▶ ЗАДАНИЕ: Перепишите слово в слово весь текст о начале Гражданской войны, который приведен ниже.

──────── ИСХОДНЫЙ ТЕКСТ ────────

Но лидер РКП(б), уверенный в безусловной правильности своих идей, считал, что эсеры и меньшевики должны принять все условия большевиков, т. е. перестать быть собой. Вряд ли Ленин предвидел возможность трехлетней кровавой мясорубки, предопределившей и трагедию последующих десятилетий.

Как бы то ни было, депутаты Учредительного собрания, бежавшие из Петрограда, блокировались с монархистами и мятежными чехами и приступили к организации антибольшевистских восстаний – Ярославль, Самара. И здесь важно еще раз напомнить о сложности расклада политических сил в России в тот момент. Д. Далин, свидетель и участник событий, писал:

«Какова была идеология “гражданской войны”? Трудно представить себе большее противоречие между идеологией и реальностью, чем в этом трагическом и героическом эпизоде революции. По ту сторону фронта стояли знамена “демократии”. Освобождение от большевистского террора, гражданские свободы, укрепление революции – были идеями одних; но с ними боролись плечо к плечу носители идеи “великой России”, милитаристской, монархической державы; а ядром всего движения были небольшие группки высшего дворянского откровенно реакционного офицерства»[44].

Не думаю, что Далин прав относительно «ядра». Никакое реакционное офицерство ничего не смогло бы сделать, если бы не его союз с социалистами. Не говоря уже о том, что высший генералитет белых армий – Деникин, Врангель, Колчак – вовсе не был крайне реакционным. Но сама парадоксальность ситуации уловлена им совершенно точно. И не важно, что затем белое офицерство отринуло союз с социалистами и постаралось расправиться с ними. В результате этого противоестественного блока, на который социалистов толкнул разгон большевиками Учредительного собрания, был запущен механизм гражданской войны. А затем в действие неизбежно вступило множество центробежных сил, заработала логика процесса – необходимость содержать армию и аппарат заставляла противоборствующие стороны грабить крестьянство, крестьянство отвечало вооруженным сопротивлением, усугубляя военный хаос, в котором развивались сепаратистские тенденции, и так далее…

Либеральная интеллигенция, не имеющая прямого отношения к политической борьбе, воспринимала и оценивала происходящее, исходя из конкретных проявлений этой борьбы, провидя в них набухающие зерна будущего.

──────── ЗАПИСИ ────────

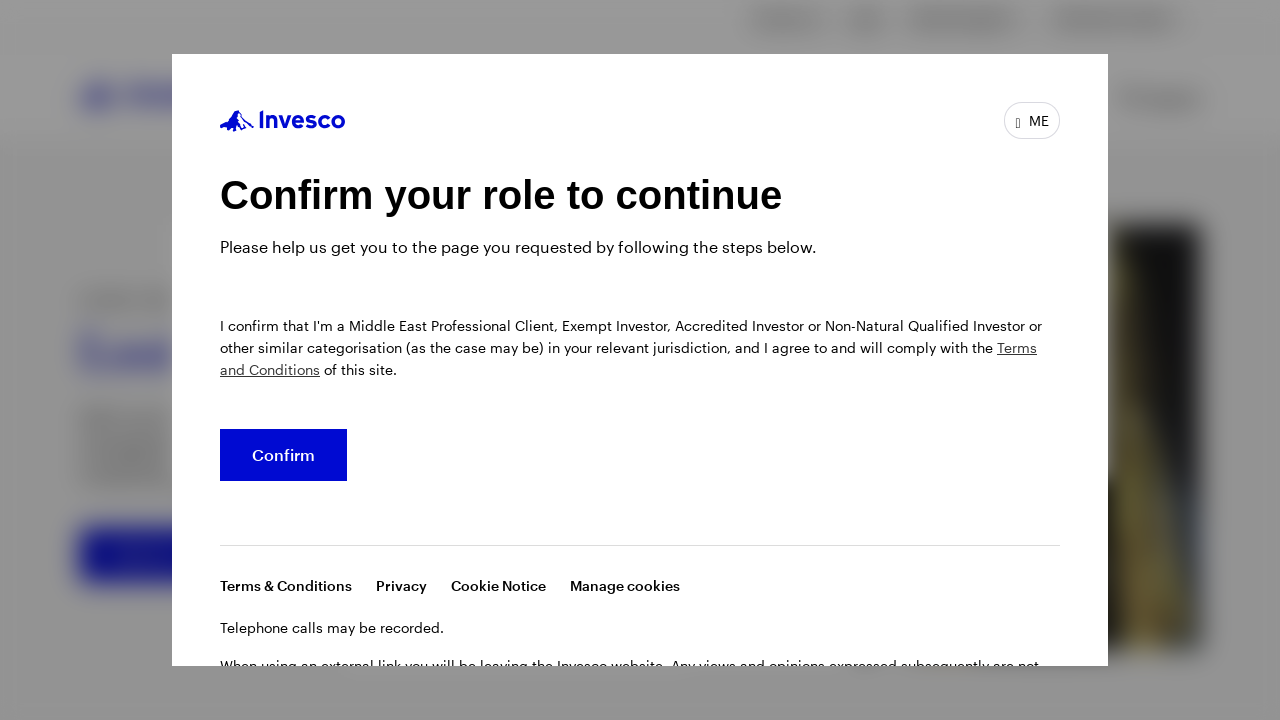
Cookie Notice (498, 585)
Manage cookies (625, 585)
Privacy (401, 585)
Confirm (283, 454)
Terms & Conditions (286, 585)
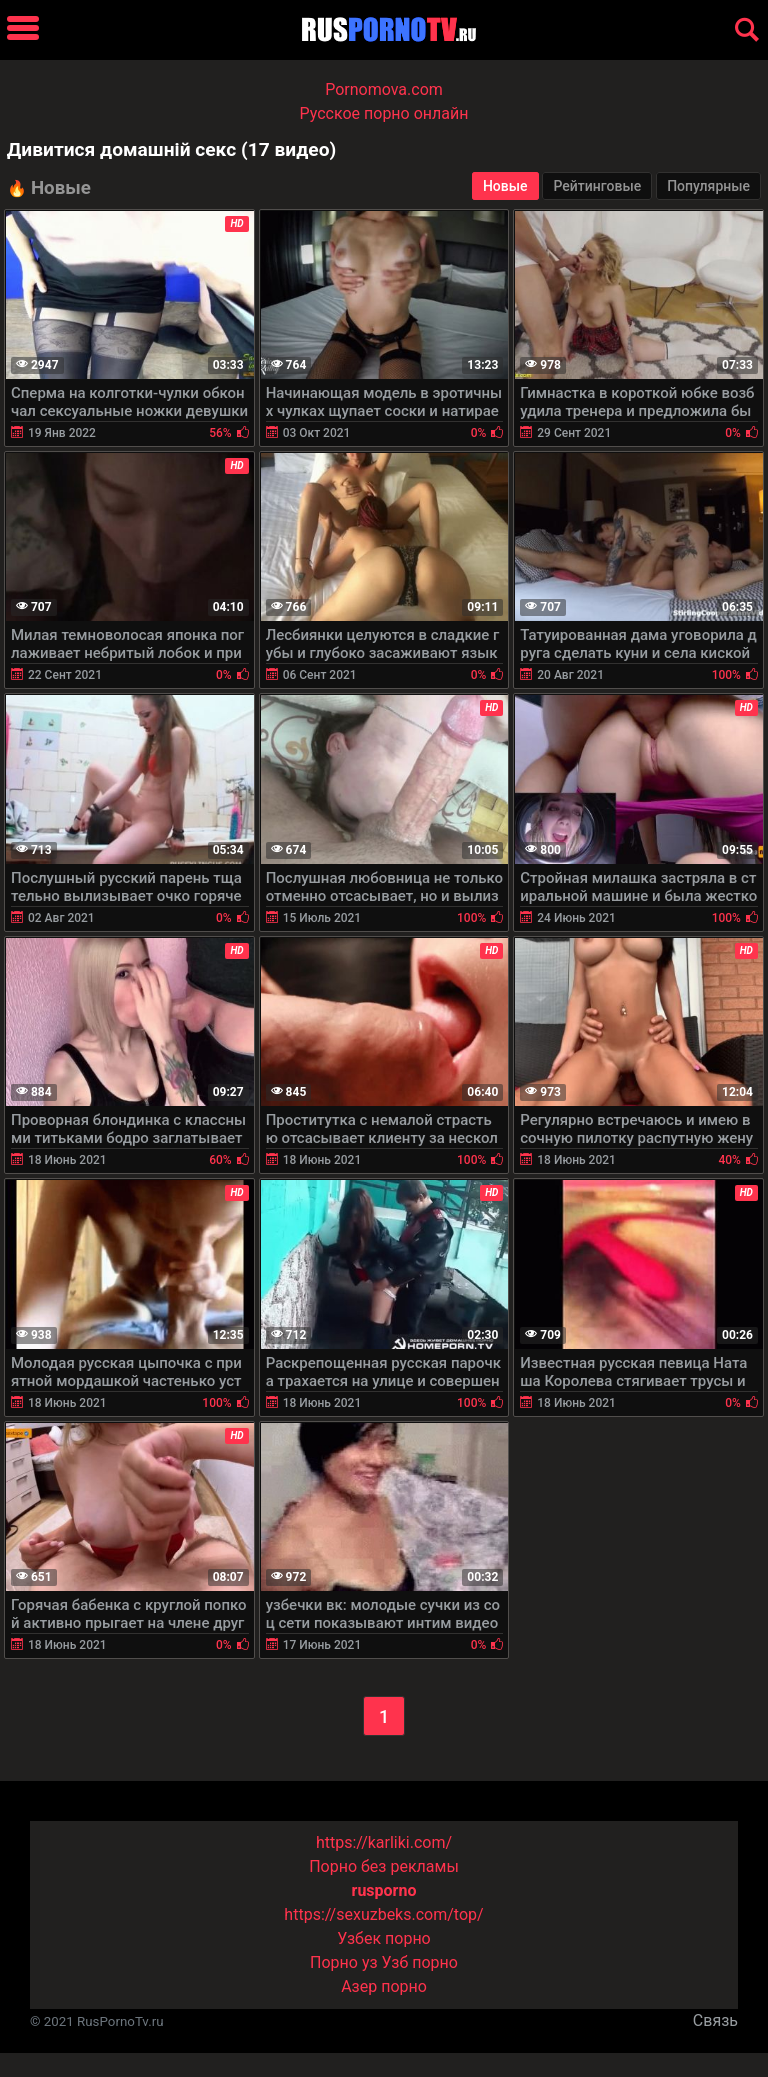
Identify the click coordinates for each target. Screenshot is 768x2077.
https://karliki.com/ (384, 1842)
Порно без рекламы (384, 1866)
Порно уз (344, 1962)
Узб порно (420, 1962)
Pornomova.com (384, 89)
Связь (715, 2020)
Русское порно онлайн (384, 113)
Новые (505, 186)
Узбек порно (384, 1938)
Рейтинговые (597, 186)
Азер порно (384, 1986)
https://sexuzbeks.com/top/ (383, 1914)
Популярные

────────

▶ ГОТОВЫЙ ОТВЕТ:
Но лидер РКП(б), уверенный в безусловной правильности своих идей, считал, что эсеры и меньшевики должны принять все условия большевиков, т. е. перестать быть собой. Вряд ли Ленин предвидел возможность трехлетней кровавой мясорубки, предопределившей и трагедию последующих десятилетий.

Как бы то ни было, депутаты Учредительного собрания, бежавшие из Петрограда, блокировались с монархистами и мятежными чехами и приступили к организации антибольшевистских восстаний – Ярославль, Самара. И здесь важно еще раз напомнить о сложности расклада политических сил в России в тот момент. Д. Далин, свидетель и участник событий, писал:

«Какова была идеология “гражданской войны”? Трудно представить себе большее противоречие между идеологией и реальностью, чем в этом трагическом и героическом эпизоде революции. По ту сторону фронта стояли знамена “демократии”. Освобождение от большевистского террора, гражданские свободы, укрепление революции – были идеями одних; но с ними боролись плечо к плечу носители идеи “великой России”, милитаристской, монархической державы; а ядром всего движения были небольшие группки высшего дворянского откровенно реакционного офицерства»[44].

Не думаю, что Далин прав относительно «ядра». Никакое реакционное офицерство ничего не смогло бы сделать, если бы не его союз с социалистами. Не говоря уже о том, что высший генералитет белых армий – Деникин, Врангель, Колчак – вовсе не был крайне реакционным. Но сама парадоксальность ситуации уловлена им совершенно точно. И не важно, что затем белое офицерство отринуло союз с социалистами и постаралось расправиться с ними. В результате этого противоестественного блока, на который социалистов толкнул разгон большевиками Учредительного собрания, был запущен механизм гражданской войны. А затем в действие неизбежно вступило множество центробежных сил, заработала логика процесса – необходимость содержать армию и аппарат заставляла противоборствующие стороны грабить крестьянство, крестьянство отвечало вооруженным сопротивлением, усугубляя военный хаос, в котором развивались сепаратистские тенденции, и так далее…

Либеральная интеллигенция, не имеющая прямого отношения к политической борьбе, воспринимала и оценивала происходящее, исходя из конкретных проявлений этой борьбы, провидя в них набухающие зерна будущего.